### PROBLEM TO SOLVE
In the records starting at the line containing "Select the third image carousel dot" and ending at the line containing "will (986, 461).", change "Select" to "Choose" and leave everything else the same. Give back only those lines.

### DATA SUPPLIED

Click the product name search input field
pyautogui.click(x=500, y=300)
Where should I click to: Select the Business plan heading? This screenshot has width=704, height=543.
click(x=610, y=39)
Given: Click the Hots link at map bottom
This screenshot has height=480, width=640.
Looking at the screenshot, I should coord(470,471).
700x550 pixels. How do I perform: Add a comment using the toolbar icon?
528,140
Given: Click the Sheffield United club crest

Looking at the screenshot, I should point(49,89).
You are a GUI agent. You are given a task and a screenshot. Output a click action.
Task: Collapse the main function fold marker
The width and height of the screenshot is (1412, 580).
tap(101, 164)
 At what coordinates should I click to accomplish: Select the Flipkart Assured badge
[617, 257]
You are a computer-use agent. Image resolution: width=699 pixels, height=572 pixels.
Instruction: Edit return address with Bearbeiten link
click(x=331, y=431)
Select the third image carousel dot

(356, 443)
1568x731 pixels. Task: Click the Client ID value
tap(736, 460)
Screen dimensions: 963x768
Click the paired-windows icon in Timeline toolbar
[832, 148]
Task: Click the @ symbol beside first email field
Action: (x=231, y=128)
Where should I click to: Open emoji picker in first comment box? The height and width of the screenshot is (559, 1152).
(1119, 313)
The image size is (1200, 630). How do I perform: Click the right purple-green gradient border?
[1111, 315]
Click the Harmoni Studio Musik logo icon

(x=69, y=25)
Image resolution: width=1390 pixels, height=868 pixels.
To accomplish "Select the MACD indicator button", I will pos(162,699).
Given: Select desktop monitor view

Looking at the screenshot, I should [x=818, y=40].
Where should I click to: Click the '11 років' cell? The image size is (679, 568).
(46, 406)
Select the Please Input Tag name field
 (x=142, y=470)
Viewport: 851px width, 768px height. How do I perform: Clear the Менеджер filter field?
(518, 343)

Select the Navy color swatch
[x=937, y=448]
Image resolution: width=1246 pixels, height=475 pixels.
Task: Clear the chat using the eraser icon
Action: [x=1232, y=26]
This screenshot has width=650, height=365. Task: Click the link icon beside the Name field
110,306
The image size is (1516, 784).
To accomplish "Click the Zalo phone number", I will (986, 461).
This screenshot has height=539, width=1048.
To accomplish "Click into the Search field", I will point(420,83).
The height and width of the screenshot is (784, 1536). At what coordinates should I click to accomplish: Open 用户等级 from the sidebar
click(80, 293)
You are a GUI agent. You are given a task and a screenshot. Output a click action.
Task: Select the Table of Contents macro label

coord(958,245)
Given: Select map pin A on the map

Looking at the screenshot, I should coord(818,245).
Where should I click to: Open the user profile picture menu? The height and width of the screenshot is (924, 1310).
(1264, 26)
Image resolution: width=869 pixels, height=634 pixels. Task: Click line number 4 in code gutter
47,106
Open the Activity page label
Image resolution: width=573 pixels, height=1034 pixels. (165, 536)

### WORKED SOLUTION
Choose the third image carousel dot

(356, 443)
1568x731 pixels. Task: Click the Client ID value
tap(736, 460)
Screen dimensions: 963x768
Click the paired-windows icon in Timeline toolbar
[832, 148]
Task: Click the @ symbol beside first email field
Action: (x=231, y=128)
Where should I click to: Open emoji picker in first comment box? The height and width of the screenshot is (559, 1152).
(1119, 313)
The image size is (1200, 630). How do I perform: Click the right purple-green gradient border?
[1111, 315]
Click the Harmoni Studio Musik logo icon

(x=69, y=25)
Image resolution: width=1390 pixels, height=868 pixels.
To accomplish "Choose the MACD indicator button", I will pos(162,699).
Given: Choose desktop monitor view

Looking at the screenshot, I should [x=818, y=40].
Where should I click to: Click the '11 років' cell? The image size is (679, 568).
(46, 406)
Choose the Please Input Tag name field
 (x=142, y=470)
Viewport: 851px width, 768px height. How do I perform: Clear the Менеджер filter field?
(518, 343)

Choose the Navy color swatch
[x=937, y=448]
Image resolution: width=1246 pixels, height=475 pixels.
Task: Clear the chat using the eraser icon
Action: [x=1232, y=26]
This screenshot has width=650, height=365. Task: Click the link icon beside the Name field
110,306
The image size is (1516, 784).
To accomplish "Click the Zalo phone number", I will (986, 461).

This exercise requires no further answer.